--- start of Provided entries ---
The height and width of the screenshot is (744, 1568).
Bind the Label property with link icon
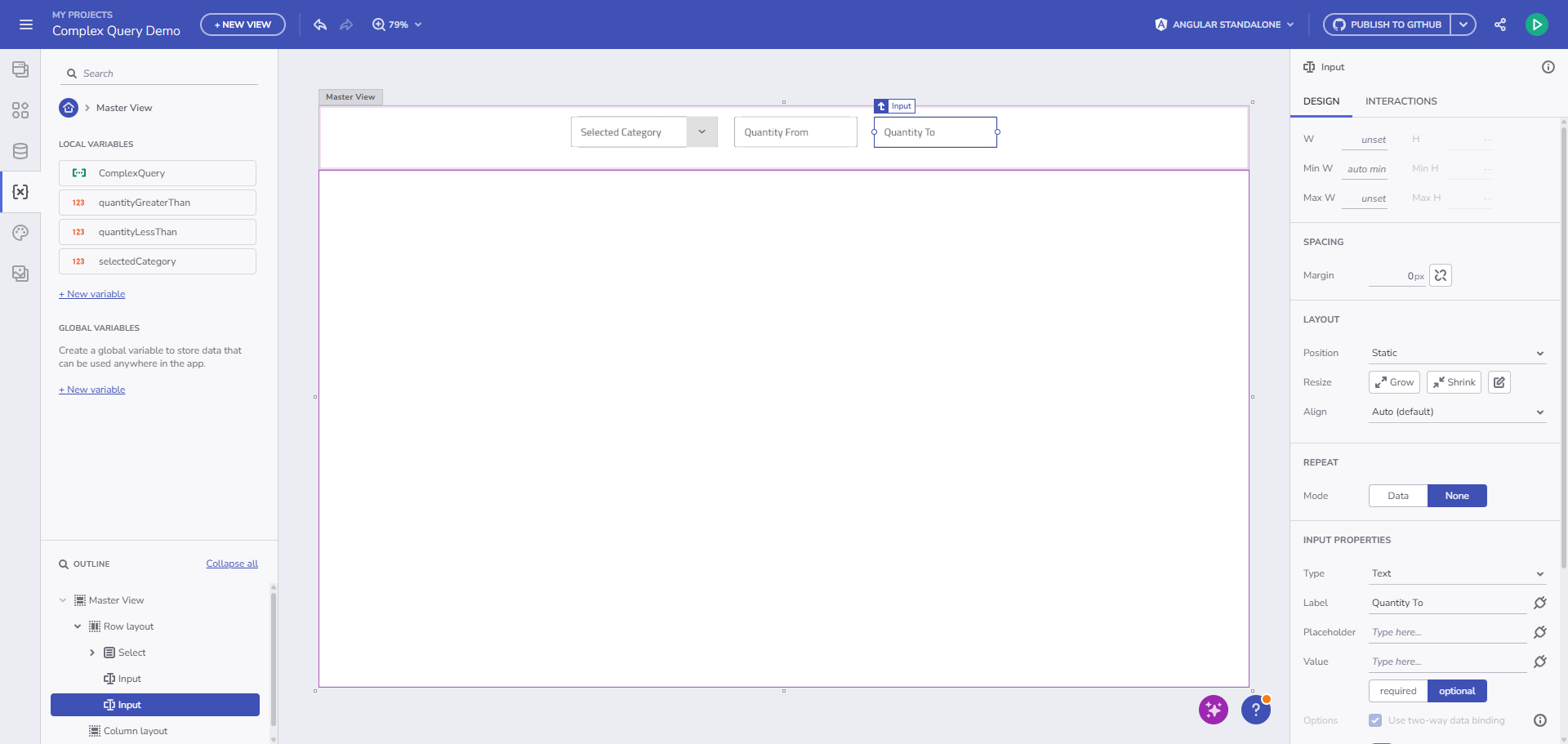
--- end of Provided entries ---
--- start of Provided entries ---
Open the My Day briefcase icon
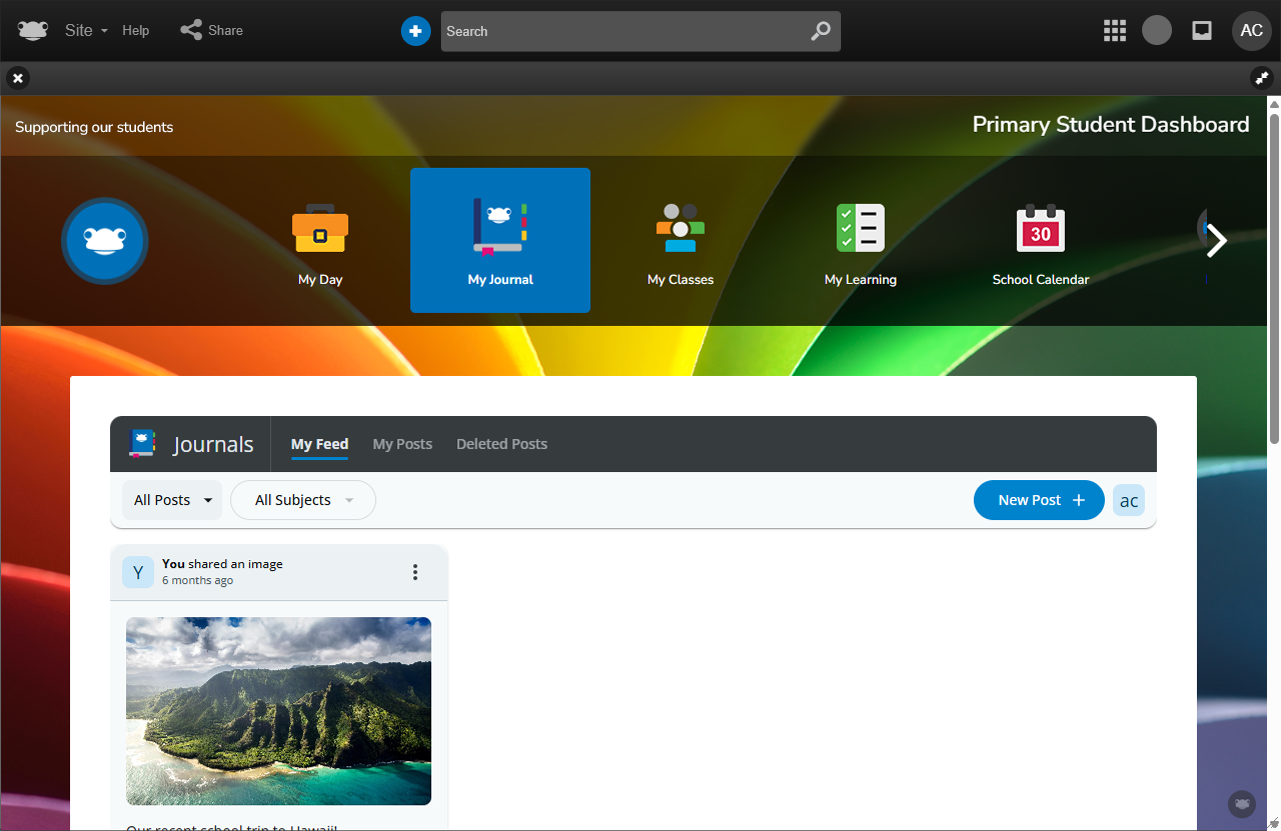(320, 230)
--- end of Provided entries ---
--- start of Provided entries ---
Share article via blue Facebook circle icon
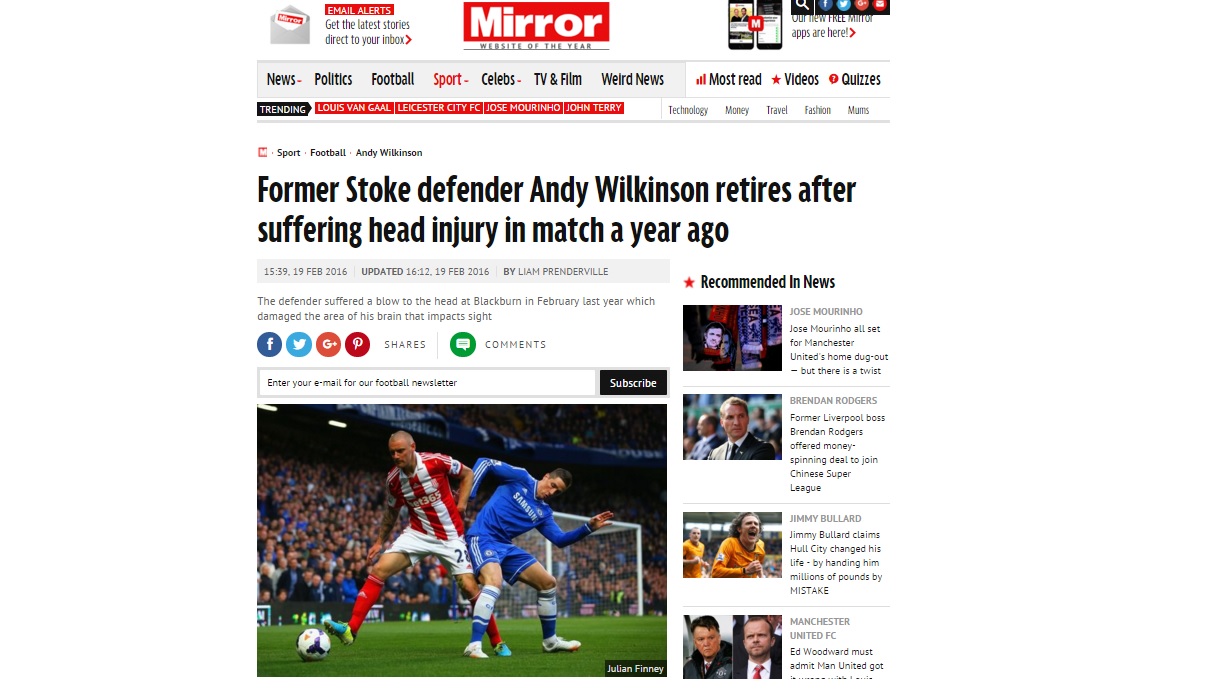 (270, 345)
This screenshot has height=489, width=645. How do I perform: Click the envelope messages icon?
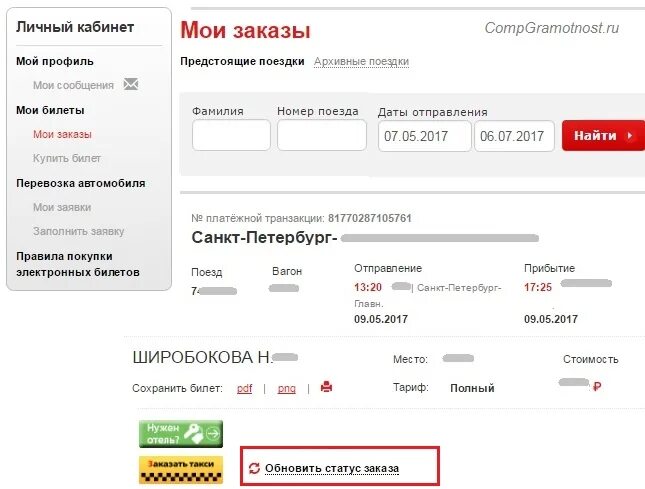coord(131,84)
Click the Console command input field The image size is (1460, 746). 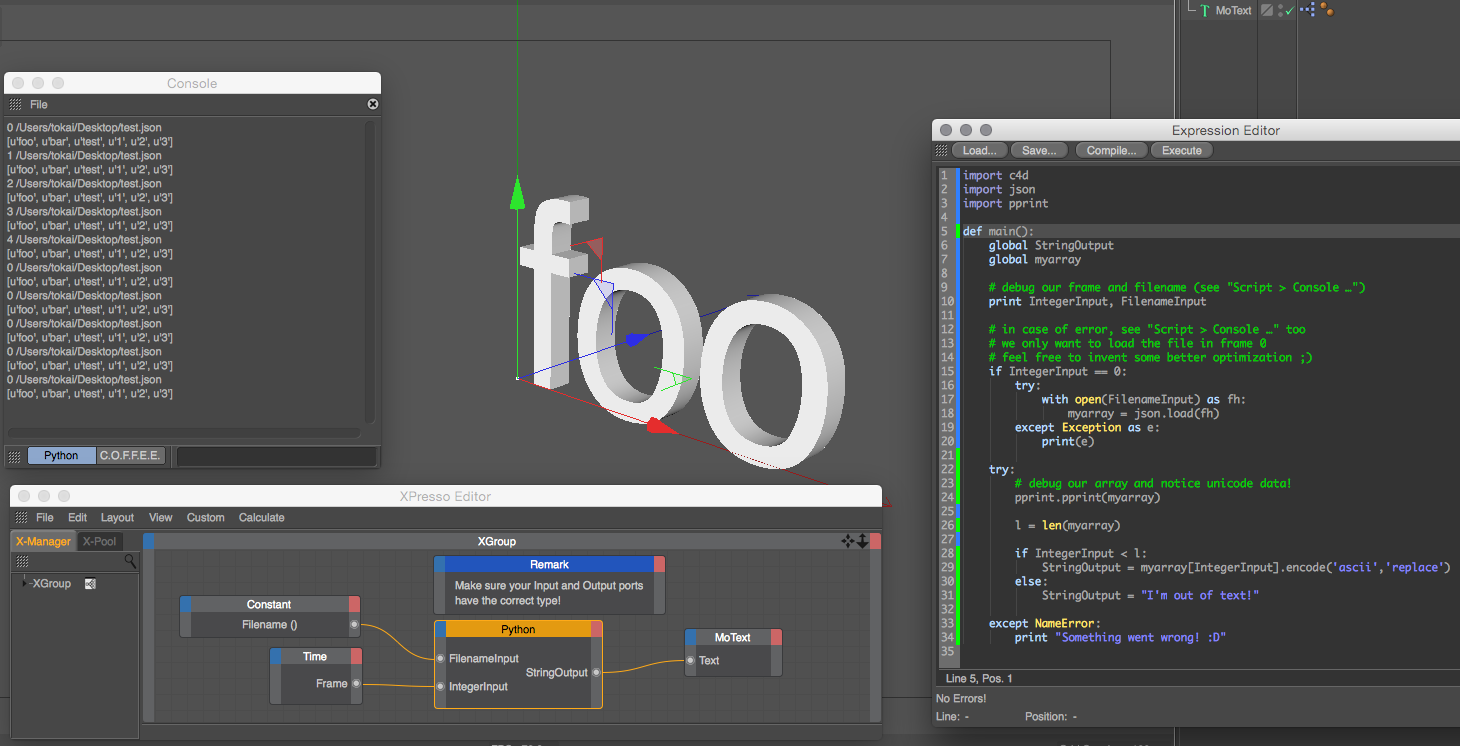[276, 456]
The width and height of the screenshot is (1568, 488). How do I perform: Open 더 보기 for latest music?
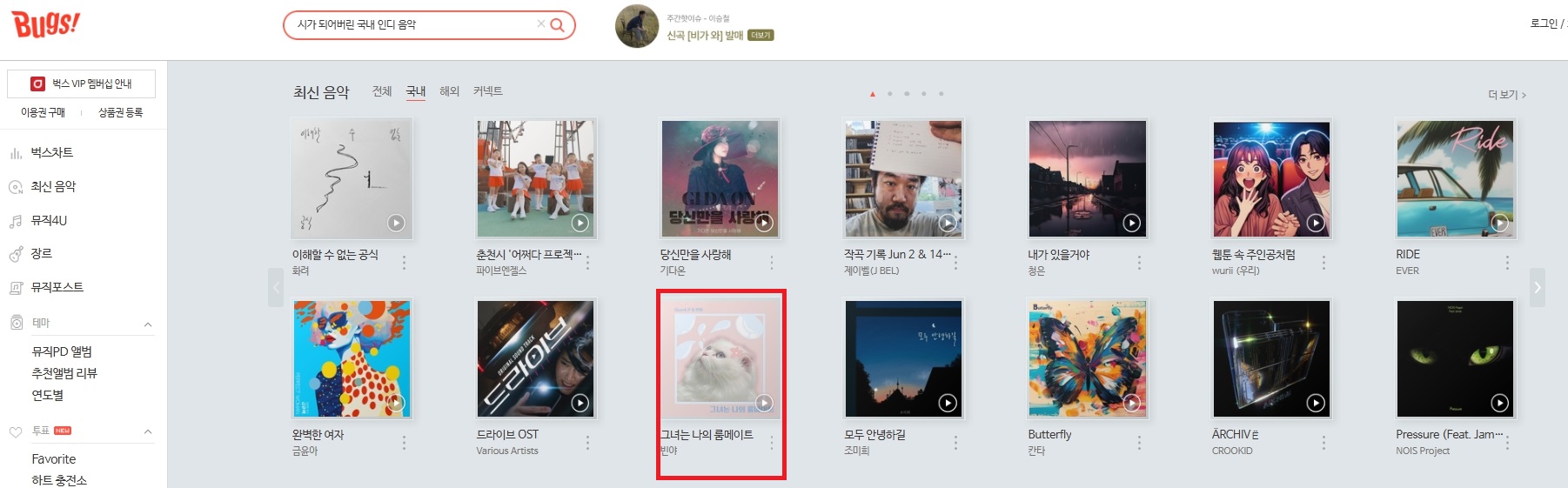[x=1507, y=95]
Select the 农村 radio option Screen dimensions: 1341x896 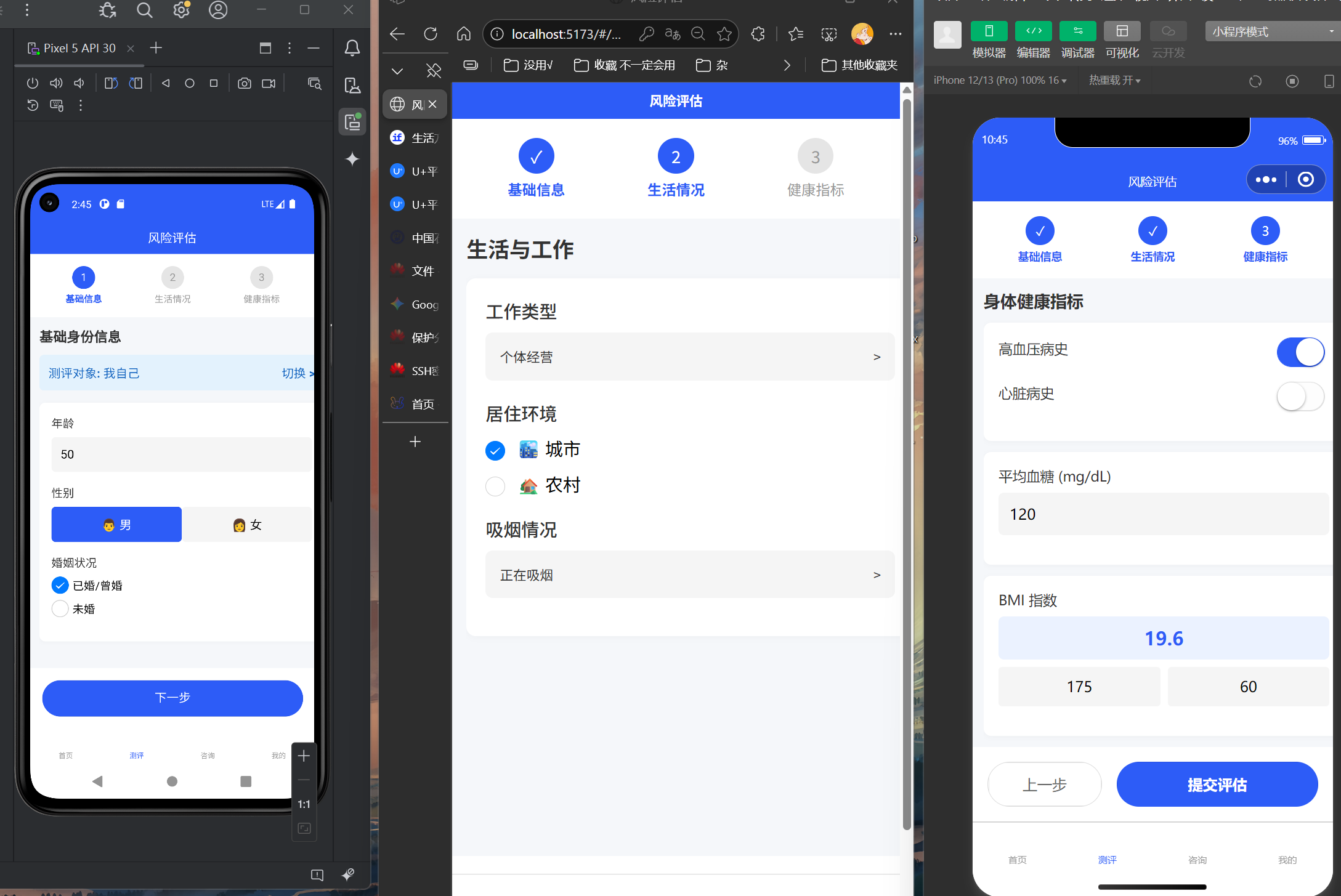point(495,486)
--- end of Provided entries ---
## Exercise description
Pick out and copy every line in the records above that contains the word "Open". Case matters.

## Answer to this task
Open the My Day briefcase icon
The width and height of the screenshot is (1568, 488). How do I perform: Open 더 보기 for latest music?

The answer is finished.